Spotify illustrates the alternative. By stating that “work is what you do, not where you are”, it designed an employer brand that travels fluidly across office policy, digital product, and social content. The message holds to purpose, trust and autonomy, but adapts in form to different markets and audiences.
This is the strategic shift: purpose anchors, identity flexes. Without that balance, brands risk two extremes. They either harden into symbols that feel politically brittle, or they scatter into incoherence, with no consistent thread connecting their signals. Purpose-centered flexibility prevents both outcomes, turning identity into a stabilizing force rather than a fragile aesthetic.
Case Evidence Of Fluidity
Jaguar: Using Controversy As Distinctive Fuel
Jaguar’s transformation, branded “Exuberant Modernism” launched with the Type 00 concept car at Miami Art Week. The design language divided opinion online, but that division was the point: in a luxury category where muted minimalism dominates, sharp edges and bold gestures reasserted Jaguar’s cultural space. Fluidity here meant choosing friction over harmony to secure relevance.

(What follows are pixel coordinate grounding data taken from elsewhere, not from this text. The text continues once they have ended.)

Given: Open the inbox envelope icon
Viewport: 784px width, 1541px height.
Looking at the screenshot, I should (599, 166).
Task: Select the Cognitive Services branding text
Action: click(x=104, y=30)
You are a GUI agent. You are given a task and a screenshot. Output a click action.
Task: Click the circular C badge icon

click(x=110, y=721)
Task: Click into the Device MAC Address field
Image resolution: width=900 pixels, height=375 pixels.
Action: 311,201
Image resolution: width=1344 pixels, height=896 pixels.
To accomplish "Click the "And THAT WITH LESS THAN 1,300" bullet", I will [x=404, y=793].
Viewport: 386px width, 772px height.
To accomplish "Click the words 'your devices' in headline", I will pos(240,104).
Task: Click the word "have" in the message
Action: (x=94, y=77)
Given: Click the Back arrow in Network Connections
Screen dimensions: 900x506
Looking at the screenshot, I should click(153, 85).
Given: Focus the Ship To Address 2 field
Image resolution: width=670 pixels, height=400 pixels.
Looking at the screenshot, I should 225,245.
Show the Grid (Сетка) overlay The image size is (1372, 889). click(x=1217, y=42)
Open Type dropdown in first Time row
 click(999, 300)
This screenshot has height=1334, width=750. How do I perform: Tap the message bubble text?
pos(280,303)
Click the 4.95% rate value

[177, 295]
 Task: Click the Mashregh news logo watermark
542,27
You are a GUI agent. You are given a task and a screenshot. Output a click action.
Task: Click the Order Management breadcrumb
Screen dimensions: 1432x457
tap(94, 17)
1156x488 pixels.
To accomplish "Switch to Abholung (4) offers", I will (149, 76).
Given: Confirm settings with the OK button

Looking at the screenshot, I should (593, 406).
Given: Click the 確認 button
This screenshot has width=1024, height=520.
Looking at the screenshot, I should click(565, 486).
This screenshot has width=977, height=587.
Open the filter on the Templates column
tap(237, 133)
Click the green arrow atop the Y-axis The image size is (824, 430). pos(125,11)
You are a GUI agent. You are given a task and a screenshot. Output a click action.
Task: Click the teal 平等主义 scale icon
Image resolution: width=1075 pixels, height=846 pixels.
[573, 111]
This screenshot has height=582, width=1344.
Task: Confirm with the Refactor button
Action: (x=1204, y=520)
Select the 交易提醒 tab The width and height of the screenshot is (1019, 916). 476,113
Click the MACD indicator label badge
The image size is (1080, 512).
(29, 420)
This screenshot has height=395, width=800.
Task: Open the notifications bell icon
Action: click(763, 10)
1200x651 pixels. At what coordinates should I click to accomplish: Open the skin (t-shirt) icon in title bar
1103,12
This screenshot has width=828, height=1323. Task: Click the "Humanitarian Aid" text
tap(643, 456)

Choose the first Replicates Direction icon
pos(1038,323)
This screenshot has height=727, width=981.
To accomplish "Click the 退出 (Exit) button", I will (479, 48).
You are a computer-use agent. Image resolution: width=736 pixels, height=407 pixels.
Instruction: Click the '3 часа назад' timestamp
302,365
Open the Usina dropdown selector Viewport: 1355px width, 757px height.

Petit Bambou: Silence As Signal
French mindfulness app Petit Bambou ran a campaign with no logo and a trompe-l’oeil background, effectively disappearing into its environment. In a landscape oversaturated with logos and slogans, invisibility became the distinctive move. Fluid identity here was restraint, using quiet to carve out recognition.
e.l.f. Cosmetics: Turning ESG Into Entertainment
With its “Dupe That!” campaign, e.l.f. reframed its annual Impact Report as playful content. By inviting competitors to “dupe” its corporate practices, the brand transformed compliance-heavy ESG material into a cultural story. Fluidity here was translating governance into shareable identity.
BarkAir: Absurdist Humor As Purpose Delivery
BarkAir, positioned as the first airline for dogs, dramatized its mission with a video of its CEO locked in a dog crate in the cargo hold, a parody of how pets usually fly. The absurdity wasn’t decoration; it carried the core message that the airline’s purpose is animal-first. Fluidity here was aligning humor with function, embedding identity in the experience.
Together these cases show that fluid design isn’t a single tactic. It can be friction, silence, humor, or reframing, as long as the anchor is clear purpose and the outcome is cultural distinction.
The Economic Cost Of Uniform Codes
Advertising clutter is not just a creative problem, it is an accounting problem. In the UK, half of tested ads underperform a simple video of a cow chewing grass (System1, 2024). Attention data from Amplified Intelligence confirms the structural failure: 85% of ads never pass the 2.5-second memory threshold needed to lodge brand recall.
When assets blend into generic templates, two consequences follow. First, misattribution: consumers confuse one brand’s signal for another, effectively subsidizing competitors’ equity with your spend. Second, wasted investment: campaigns fail to generate mental availability, so incremental dollars don’t build long-term memory structures.
Uniformity does not lower risk; it compounds it. A rigid brand system designed for consistency now erodes efficiency. Distinctive, fluid identity lowers cost-per-recall, increases attribution accuracy, and prevents leakage of marketing budgets into the void of indistinguishable communication.
Bottom Line: Fluid Identity Protects Capital And Secures Distinction
Rigid brand codes drain budgets through wasted spend and misattribution. Purpose-anchored but flexible identity systems convert design into resilience, efficiency, and market separation.